By eating more of nature’s healthiest foods, like avocados, healthy almonds, butternut squash and others on this site, you are much less likely to feel hungry again a short time after you’ve eaten, which in turn helps with natural weight loss.
In the case of avocados, with their rich and buttery taste, healthy monounsaturated fats, high fibre content, good levels of protein and particularly low carbohydrates, you have a food that significantly increases satiety – that feeling of satisfied fullness after you eat.
Despite their calories and fat content, avocados ability to increase the nutrition you receive from a meal and satisfy your hunger results in most people actually eating less when they add them to their diet.
In this way, the avocado can be viewed, not as something to be avoided by dieters, but rather as an effective weight loss food when added to a healthy eating plan.
In comparison, having high carbohydrate meals based around foods like bread, potatoes, corn, rice and pasta will usually increase hunger significantly by the effect it has on the insulin levels in your blood.
Avocado, Weight Loss and Insulin
Amongst many important other things, insulin is the powerful hormone that removes excessive glucose from your blood. It stores this excess glucose, in small amounts in the liver and muscles, but once those are full, in the adipose fat cells around your waistline.
To make matters worse, this process of storing carbohydrates as fat regularly leads to low blood sugar. This stimulates more hunger for carbs and the process repeats itself again.

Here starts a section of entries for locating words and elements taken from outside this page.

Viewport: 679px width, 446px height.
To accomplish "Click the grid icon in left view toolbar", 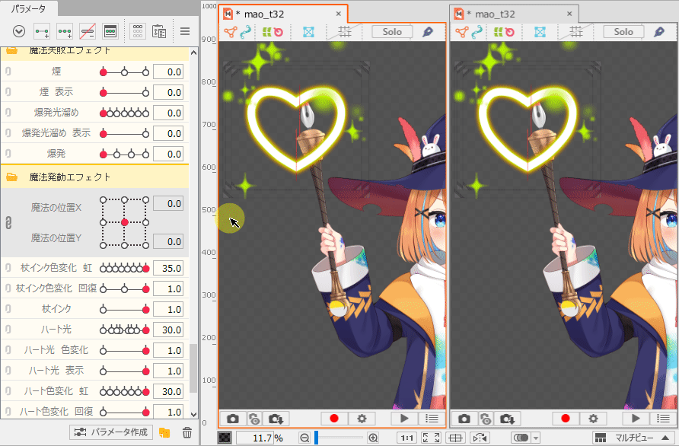I will [x=344, y=32].
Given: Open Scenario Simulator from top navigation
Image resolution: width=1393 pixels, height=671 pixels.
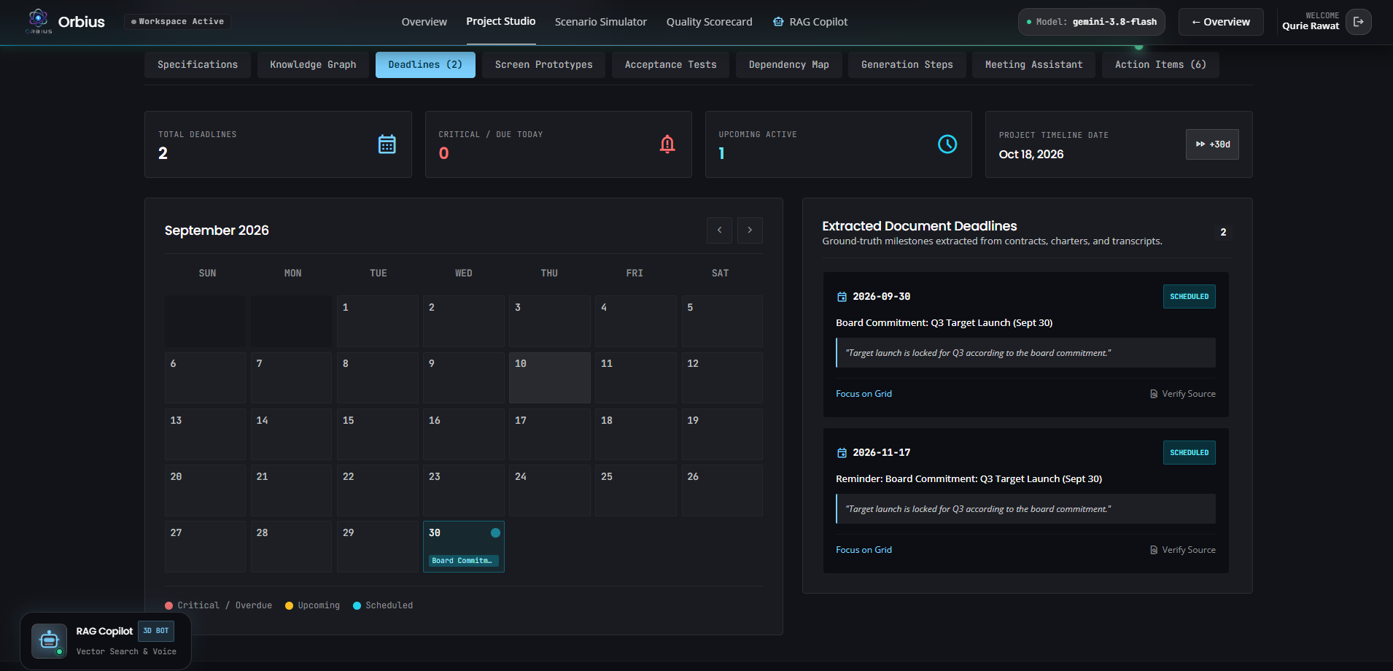Looking at the screenshot, I should click(601, 22).
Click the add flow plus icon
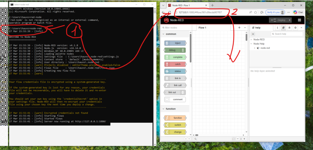Viewport: 313px width, 150px height. pyautogui.click(x=239, y=28)
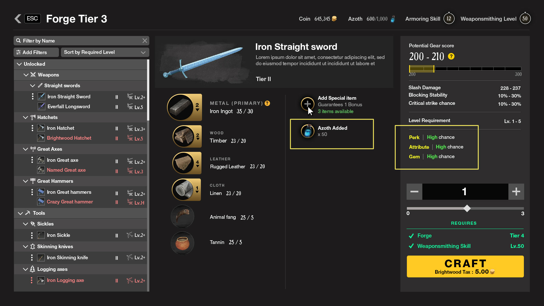Click the question mark beside Potential Gear score

pyautogui.click(x=451, y=56)
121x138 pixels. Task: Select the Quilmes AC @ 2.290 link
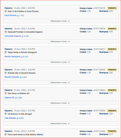[x=13, y=98]
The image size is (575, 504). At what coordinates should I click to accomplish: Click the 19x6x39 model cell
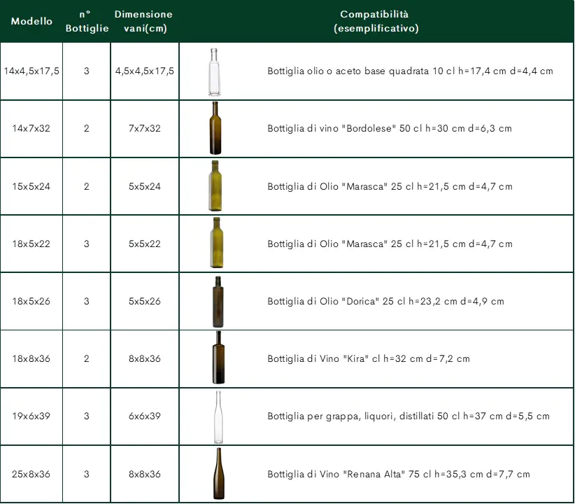point(31,417)
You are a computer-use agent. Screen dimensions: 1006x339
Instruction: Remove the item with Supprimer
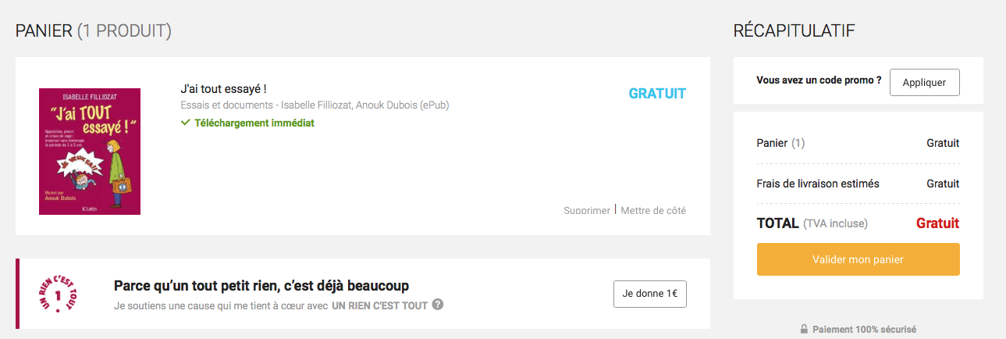pos(587,211)
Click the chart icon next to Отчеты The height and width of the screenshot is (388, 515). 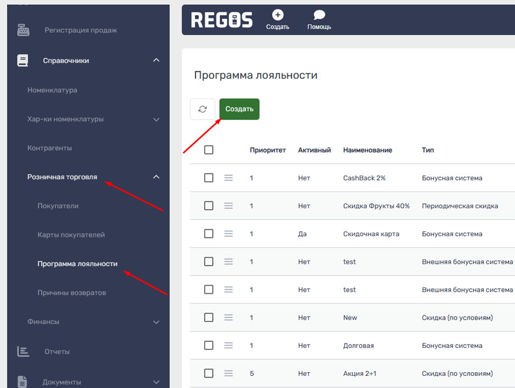point(23,352)
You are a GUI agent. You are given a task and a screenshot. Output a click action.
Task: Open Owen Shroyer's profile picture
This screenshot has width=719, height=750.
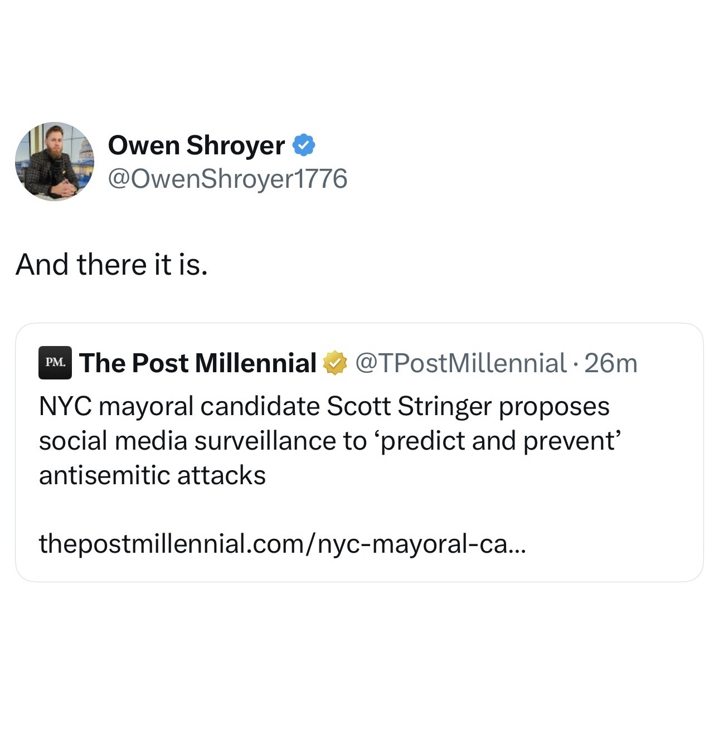tap(55, 162)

It has been named the insulin rollercoaster for obvious reasons. But you have to ask yourself, are those short sugar highs really worth the constant hunger and resulting tiredness and weight gain that so many of us are putting ourselves through on it each day?
The only good time for a big carbohydrate meal is the night before heavy exercise if your fitness level is already high. For most of us, there’s a more steady energy level and a natural and effective weight loss in an eating plan low in high glycemic carbohydrates like grains.
Instead, base your meals around nutritious vegetables, healthy sources of protein and beneficial fats like those found in avocado. Losing weight is much simpler when you eat this way and limit the simple carbohydrates in so many processed foods.
Breakfast is actually the most important meal of the day for weight loss. By making low-carbohydrate and high-protein avocado recipes, like this delicious avocado breakfast omelette, you can start off your morning with your hunger satisfied and not feeling the need to eat for much longer than if you had toast or cereal.
It’s eating like this, not counting calories, starving yourself or trying to avoid all fats, especially healthy ones like those found in avocados, and nuts like almonds, that is the real key to effective weight loss and better health in general.
In summary, avocado is not fattening. With their healthy monounsaturated fats, soluble fiber, low carbohydrates and high levels of nutrition, avocados are actually one of the best kind of foods you can eat to lose weight. They are even great for your skin so enjoy them guilt free.